> **Exercises**
A: According to the coyote report, why could the coyote not be tested for rabies?
B: Please continue the coyote report after its last sentence.

Text excerpt Block Start

No rabies results available for Bellevue coyote

An aggressive coyote shot and killed in Bellevue early this morning by a Washington Department of Fish and Wildlife (WDFW) officer could not be tested for rabies because tissue samples were insufficient.

State Department of Health officials notified WDFW today they were unable to conduct rabies tests on the coyote, because the animal's brain was not intact. The WDFW officer who killed the coyote attempted first to fire without hitting the animal's head but was unsuccessful.

The coyote is believed to be the same animal that recently charged a man, and possibly the animal that bit two young children earlier this week, attacked a woman walking on a sidewalk in late March and attacked a toy poodle being walked on a leash in Issaquah. The woman and the children initiated rabies vaccination as a precaution.

Text excerpt Block End
Material provided Block Start

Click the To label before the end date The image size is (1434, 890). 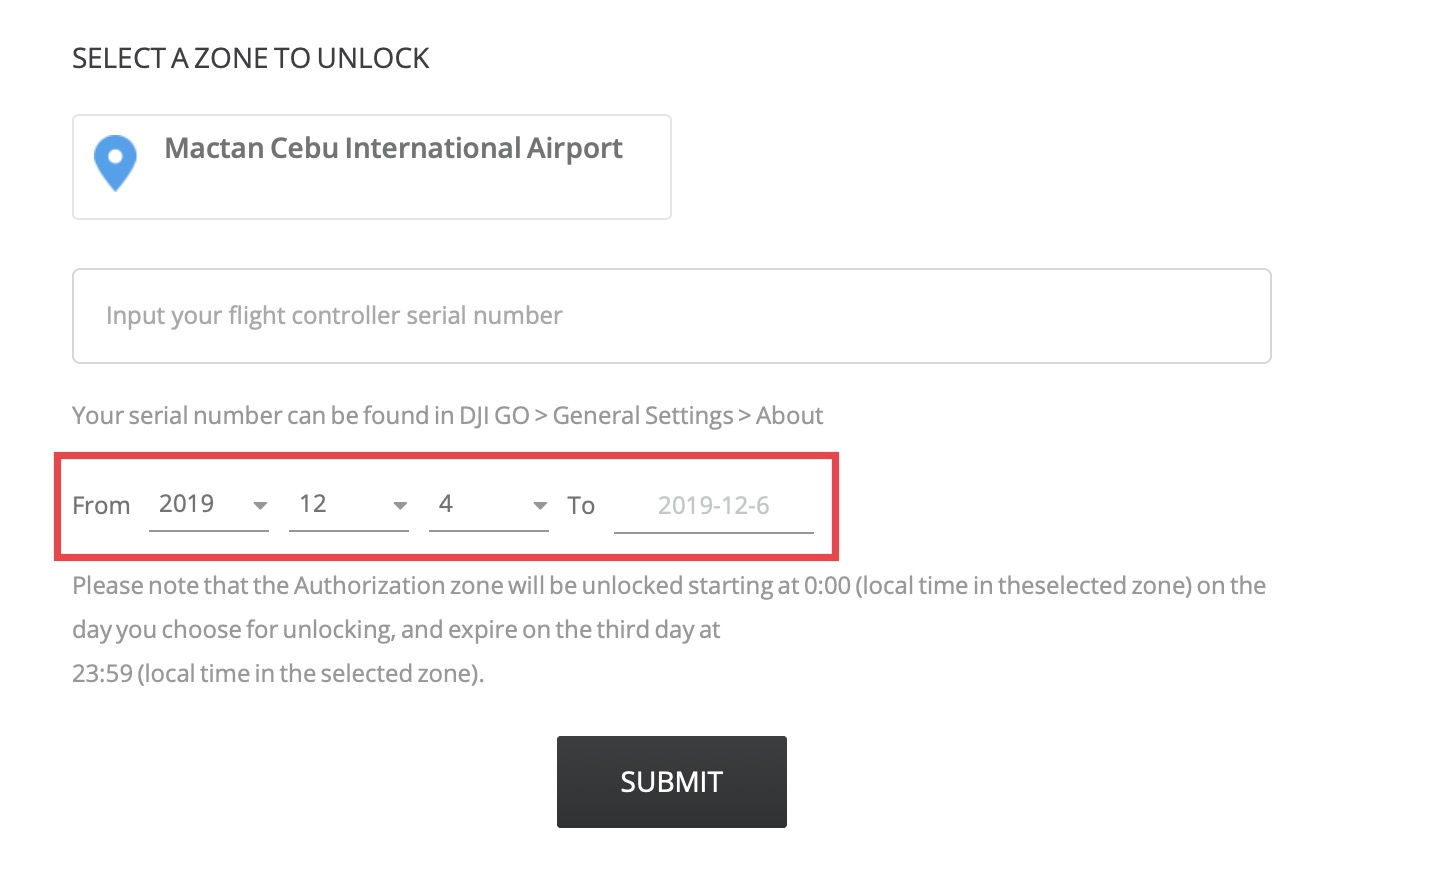[x=581, y=506]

Material provided Block End

> **Answers to the problems**
A: The tissue samples were insufficient because the animal's brain was not intact.

B:
The concentration of coyote attacks on people is unusual, WDFW wildlife biologists say. Although coyotes usually do not attack people, they learn to become more aggressive as they become habituated to humans, particularly if they are fed.

Although there has never been a confirmed case of rabies in a coyote in Washington, the disease has occurred in coyotes in other areas of the country, said Kristin Mansfield, a veterinarian for WDFW.

WDFW officers took the animal's carcass to a private veterinarian in the area for a necropsy examination, and submitted the head to King County health officials, who transported it to the state health department.

The coyote was a sub-adult male, and weighed approximately 24 pounds.